• [EXERCISE]: Every entry is to be copied exactly as written, and the pictures are to be skipped.

• [PROVIDED MATERIAL]:
.....
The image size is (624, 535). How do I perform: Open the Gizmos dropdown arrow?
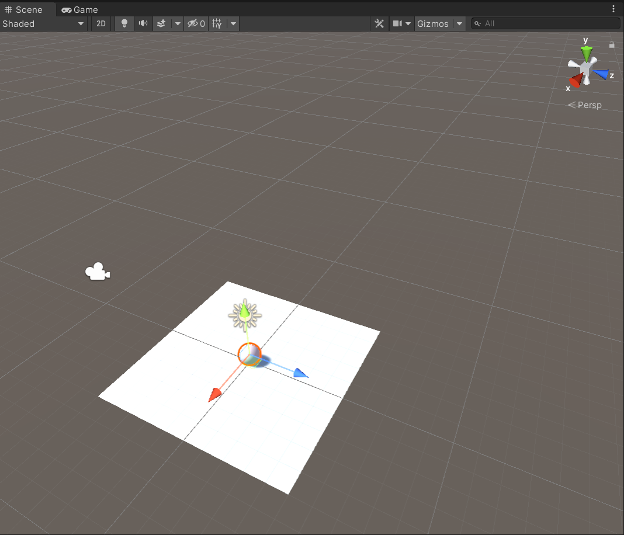459,23
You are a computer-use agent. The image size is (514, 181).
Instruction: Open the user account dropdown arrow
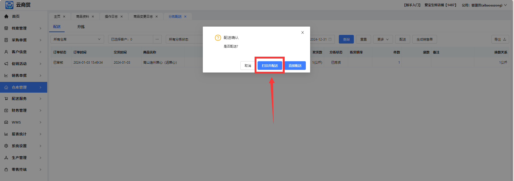tap(505, 5)
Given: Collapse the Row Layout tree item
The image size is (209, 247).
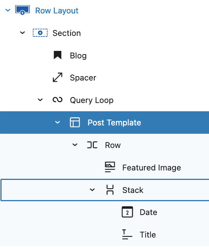Looking at the screenshot, I should pyautogui.click(x=8, y=10).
.....
• [PROBLEM SOLUTION]:
The image size is (624, 535). How do I perform: Open the Gizmos dropdown arrow?
459,23
You are a computer-use agent. The image size is (514, 181).
Instruction: Open the user account dropdown arrow
tap(505, 5)
Given: Collapse the Row Layout tree item
The image size is (209, 247).
Looking at the screenshot, I should pyautogui.click(x=8, y=10).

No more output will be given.